I must gently disagree with @Michael's first comment. There would certainly be a significant shift in what we could say about convex optimization problems if we relax the definition as the OP suggests we might: we suddenly would not be able to claim that convex optimization problems, as a class, are tractable.
The most important reason we study convex models is that, unlike the larger class of mathematical models, they admit a variety of tractable numerical methods for solving them. And if I'm going to get beyond a theoretical paper to the actual solution of a given class of problems, I'm going to need describe them in a computer-friendly manner. For instance, I might write code to compute the values and derivatives of the objective and constraint functions. I might express the problem in conic form and use a barrier or scaling point method. Or I could rely on a cutting plane oracle or barrier function to describe the constraint set.

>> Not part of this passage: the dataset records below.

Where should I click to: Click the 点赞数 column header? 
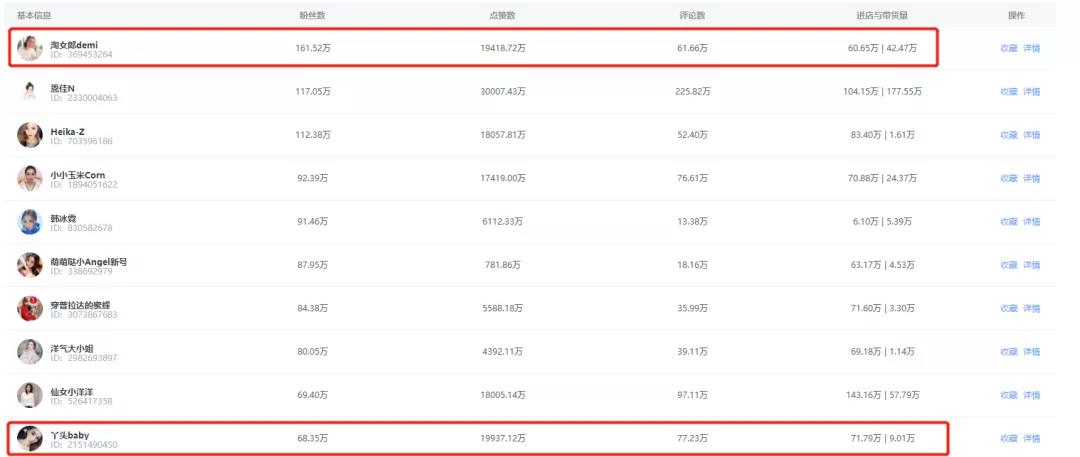click(503, 15)
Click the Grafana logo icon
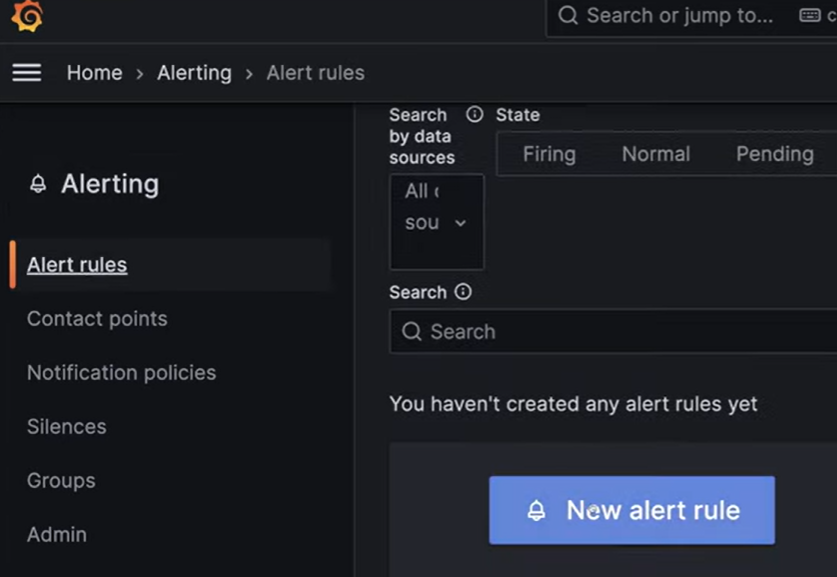 (x=25, y=16)
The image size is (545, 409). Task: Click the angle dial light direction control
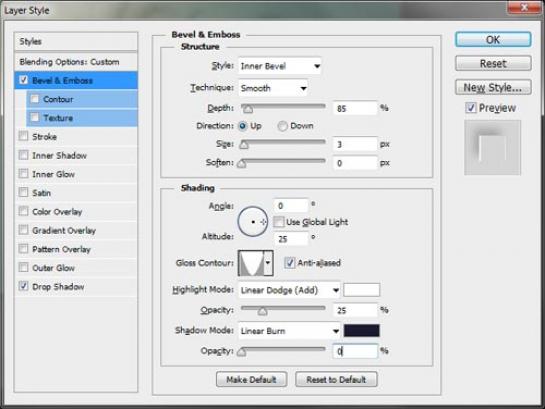[x=253, y=221]
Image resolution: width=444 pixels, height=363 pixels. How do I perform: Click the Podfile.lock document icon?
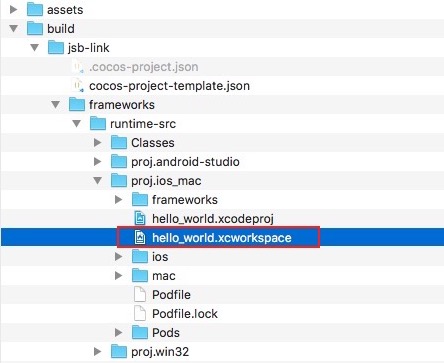(140, 313)
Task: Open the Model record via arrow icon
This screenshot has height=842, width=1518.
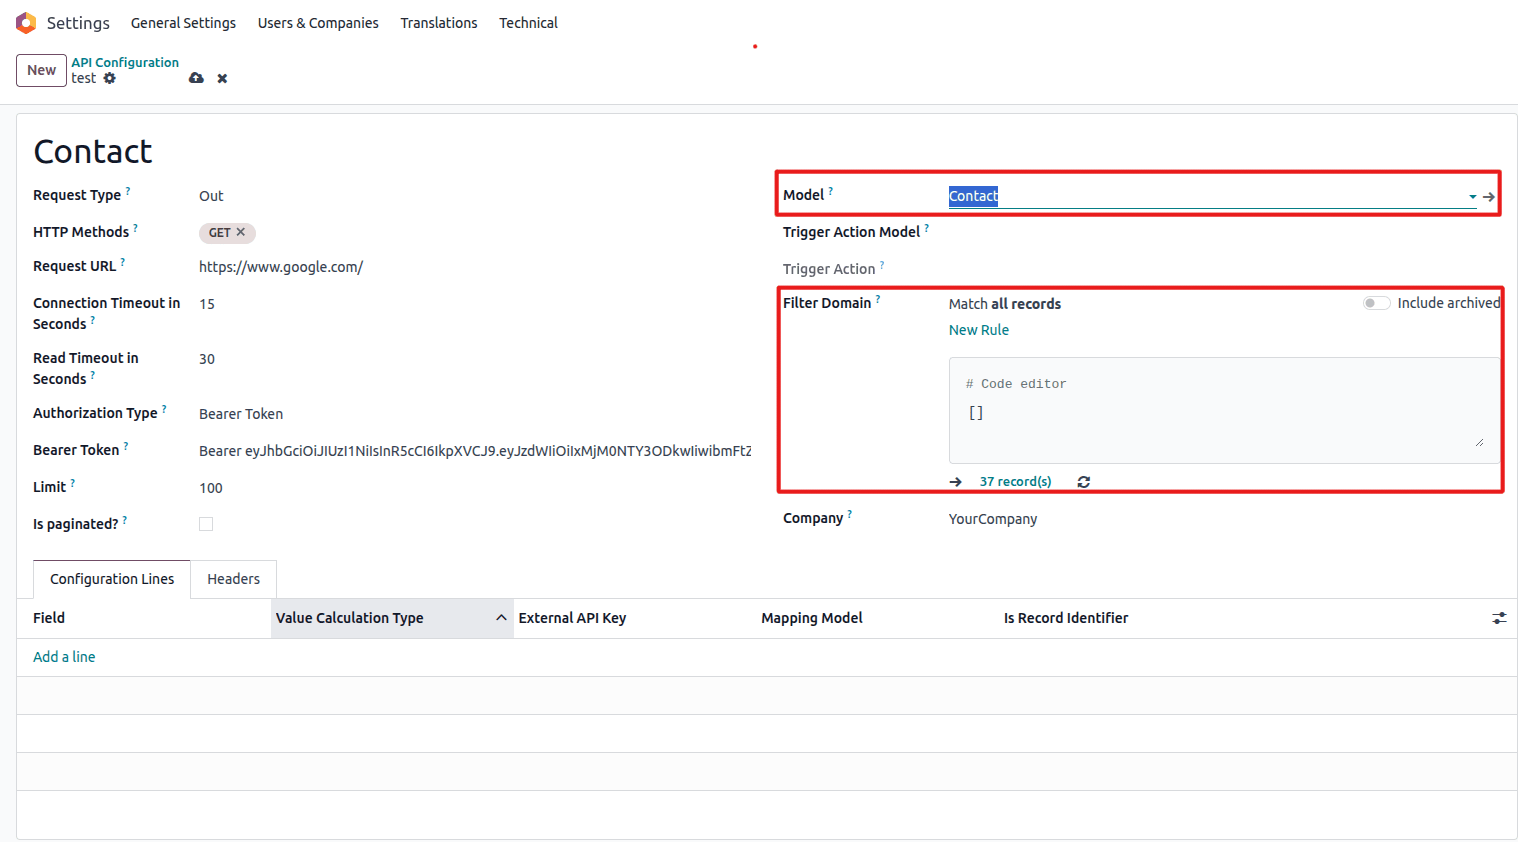Action: pyautogui.click(x=1489, y=197)
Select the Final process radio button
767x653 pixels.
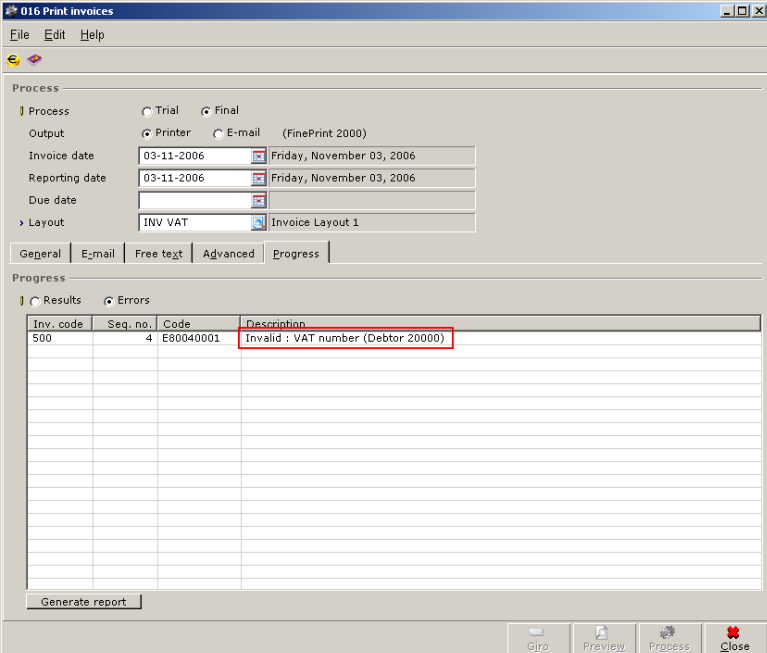207,112
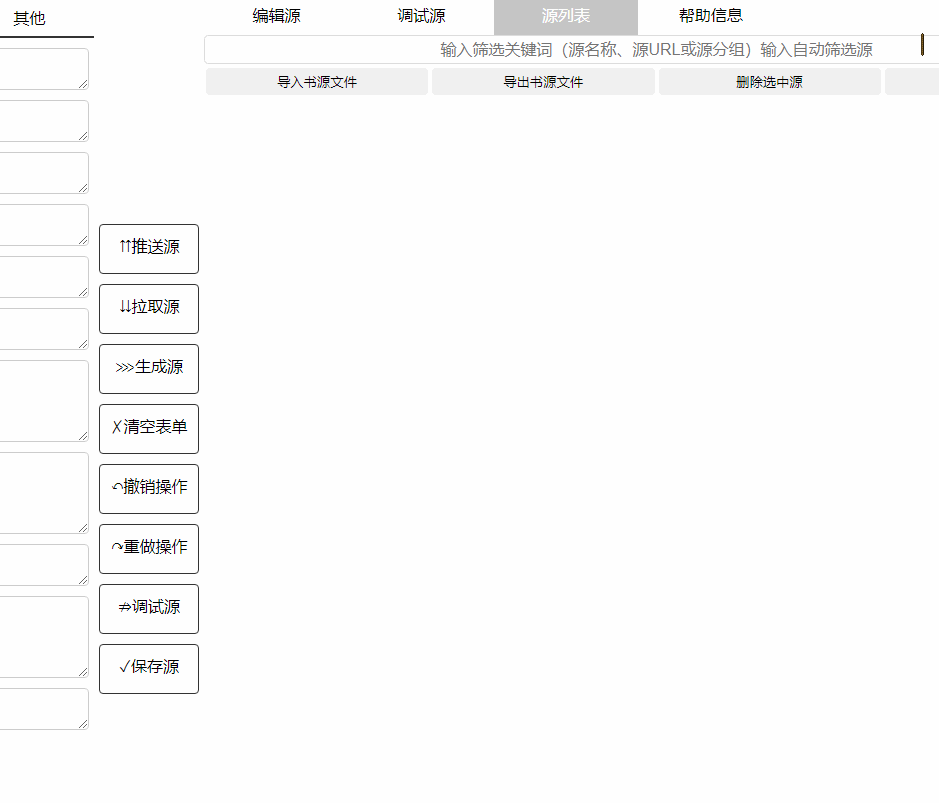Click the 生成源 generate source action
This screenshot has width=939, height=803.
pyautogui.click(x=148, y=369)
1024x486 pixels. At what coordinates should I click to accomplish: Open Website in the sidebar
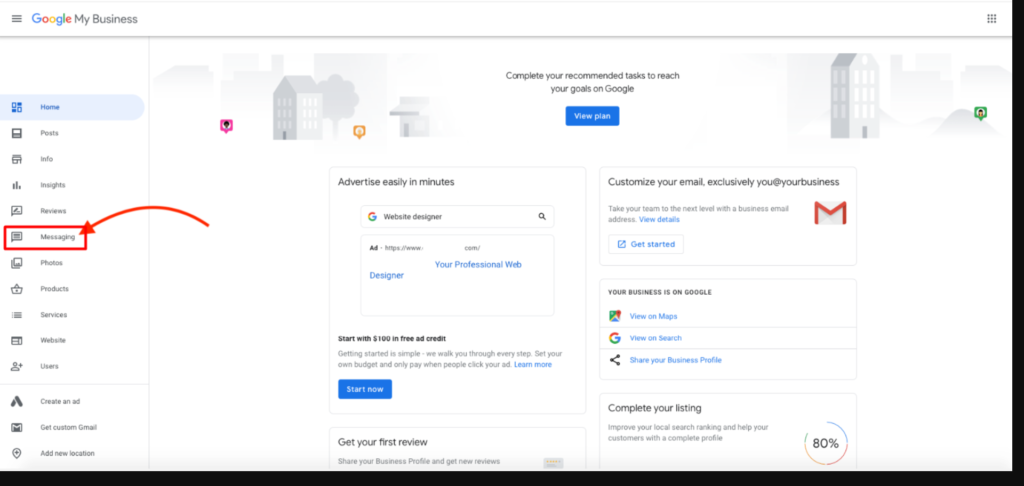pyautogui.click(x=53, y=341)
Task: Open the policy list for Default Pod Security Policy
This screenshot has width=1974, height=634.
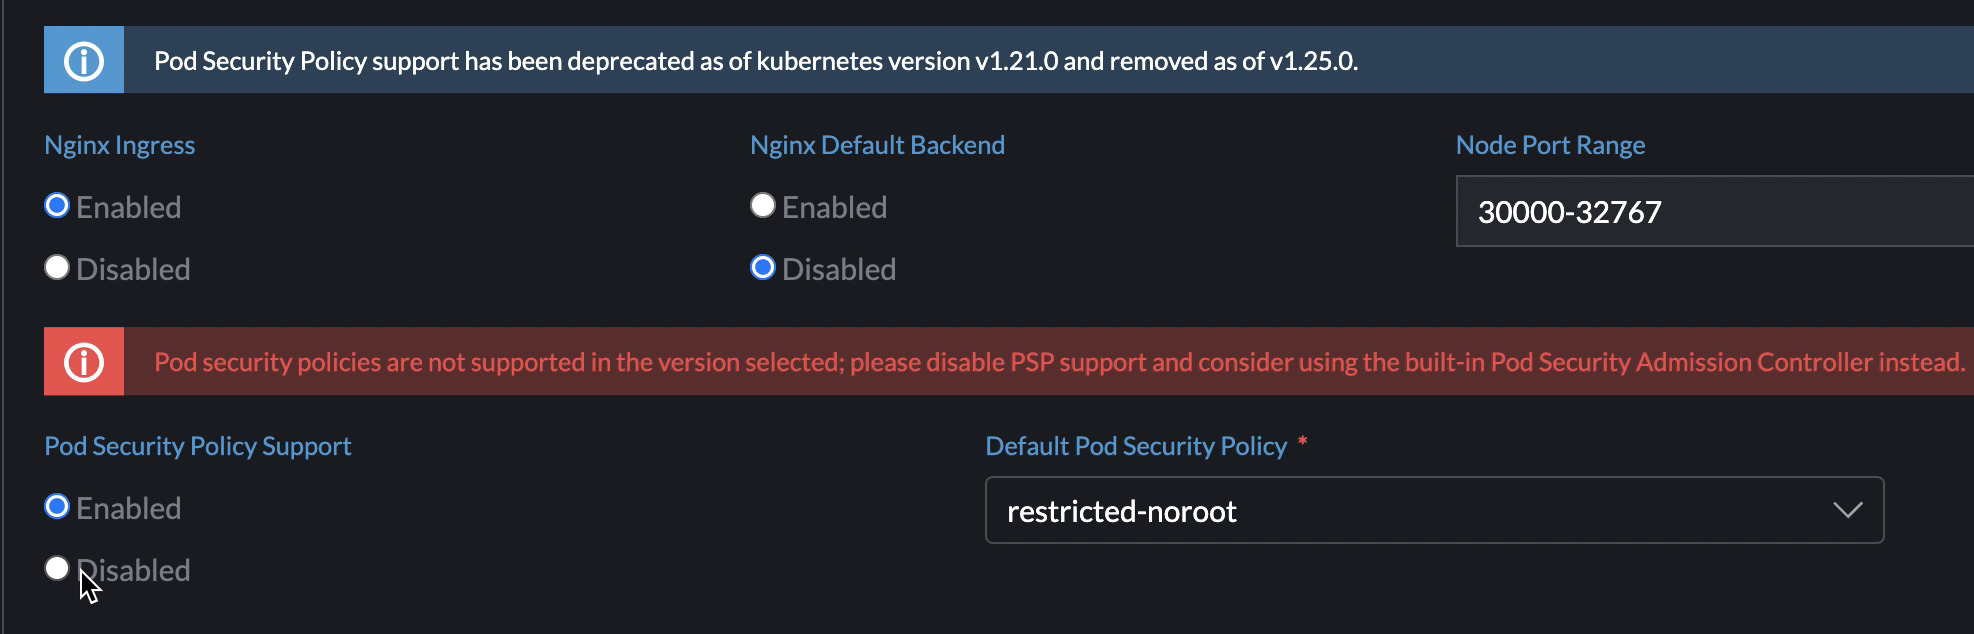Action: [1435, 512]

But if I were start to allow any sort of constraint combination you wish, then the likelihood that I will find such a computational description drops considerably. Consider the constraint $x^2 \geq 1$---it has no cutting plane oracle, and its barrier method is not convex; heck, the set it describes isn't even connected. But wait, if I also happen to know that $x\geq 0$, then I still have a convex problem, right? Well, sure, but of course the first thing I will do is transform my problem into a solvable form by replacing $x^2\geq 1$ with $x\geq 1$. I'm back to my comfortable Boyd-convex domain.
Sure, there are going to be some examples where a "non-convex" description of the problem still admits a tractable solution method. But hopefully we would agree that exceptional cases do not provide a useful foundation on which to build an entire practice.